Quant aux “maîtres de la technique” type-Elon Musk, nous sommes bien plus que réservés, les tenant pour l’instant pour des maîtres de la communication, du simulacre et de l’empilement de $milliards qui peuvent demain disparaître en fumées et en dettes colossales. Il nous semble qu’il en faut un peu plus pour annoncer une “nouvelle civilisation”, qui ne serait d’ailleurs, si la chose s’accomplit, qu’une extension monstrueuse et caricaturale de l’actuelle civilisation.

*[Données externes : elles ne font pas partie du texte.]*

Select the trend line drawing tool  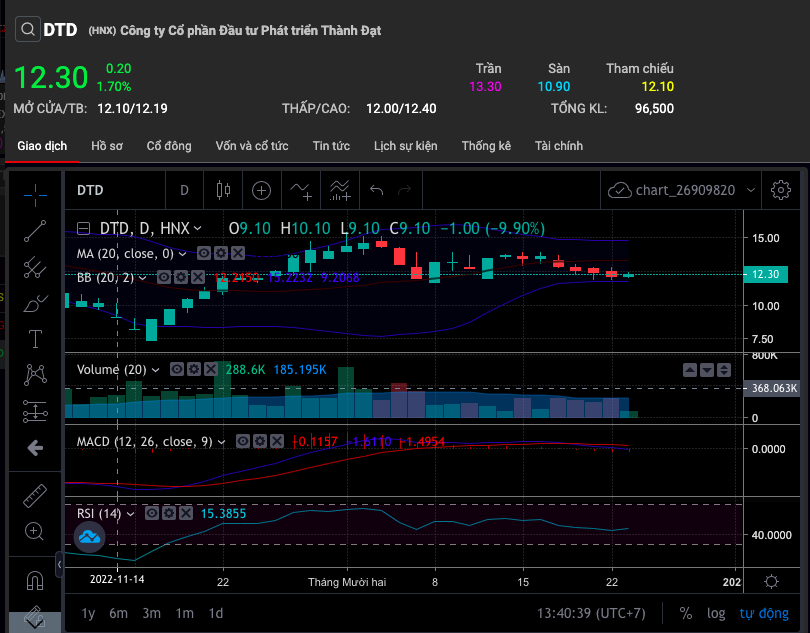(36, 231)
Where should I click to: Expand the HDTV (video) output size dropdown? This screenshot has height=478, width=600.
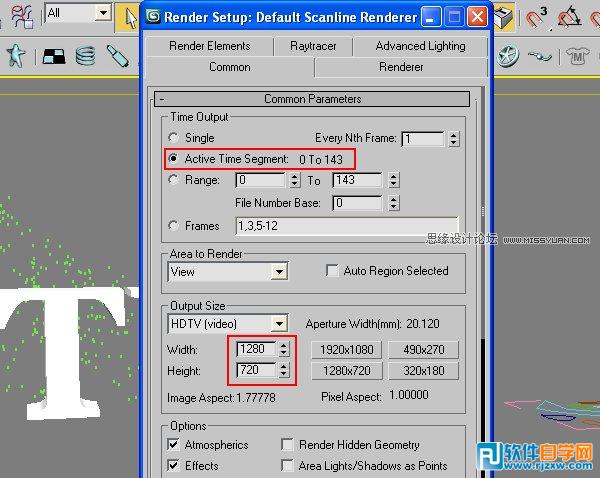point(278,324)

Musk n’est même pas désigné comme un barbare du type qui détruit une civilisation pour imposer “la sienne”, sinon par les lettrés passéistes. Au contraire, il passe comme l’idole bondissante de l’hyper-bêtise contemporaine, même s’il est lui-même un habile prestidigitateur pas si bête pour le confort et l’excitation de sa vie courante telle qu’il la conçoit..

Onfray croit-il vraiment à tout cela ? On pensera qu’il devrait mieux s’informer, non pas sur la philosophie des civilisations, mais sur la technique tout simplement.

D’ailleurs, il y ceci qui nous ramène au “constat dont nous parlons ici que l’effondrement est en cours et que nous n’en distinguons ni la signification ni le sens” ; ceci que Onfray place en tête de sa conclusion et qui, à la relecture, semble placer tout le reste sous le risque de la spéculation influencée par la communication du jour ; ceci qui nous apparaît finalement comme l’essentiel de la conclusion, et comme une marque simple et profonde de grande sagesse :

P.383, ouvrant sa conclusion sur « Le sublime de la catastrophe » (sur le titre, rien à redire) : « Notre époque ressemble à celle de saint Augustin qui voit s’effondrer la civilisation gréco-romaine et ignore que se prépare, avec lui notamment, celle qui va la remplacer : la civilisation judéo-chrétienne. »

Ainsi, si nous savons qu’il se passe quelque chose, nous savons également que nous n’en savons rien. Socrate ne nous démentirait pas.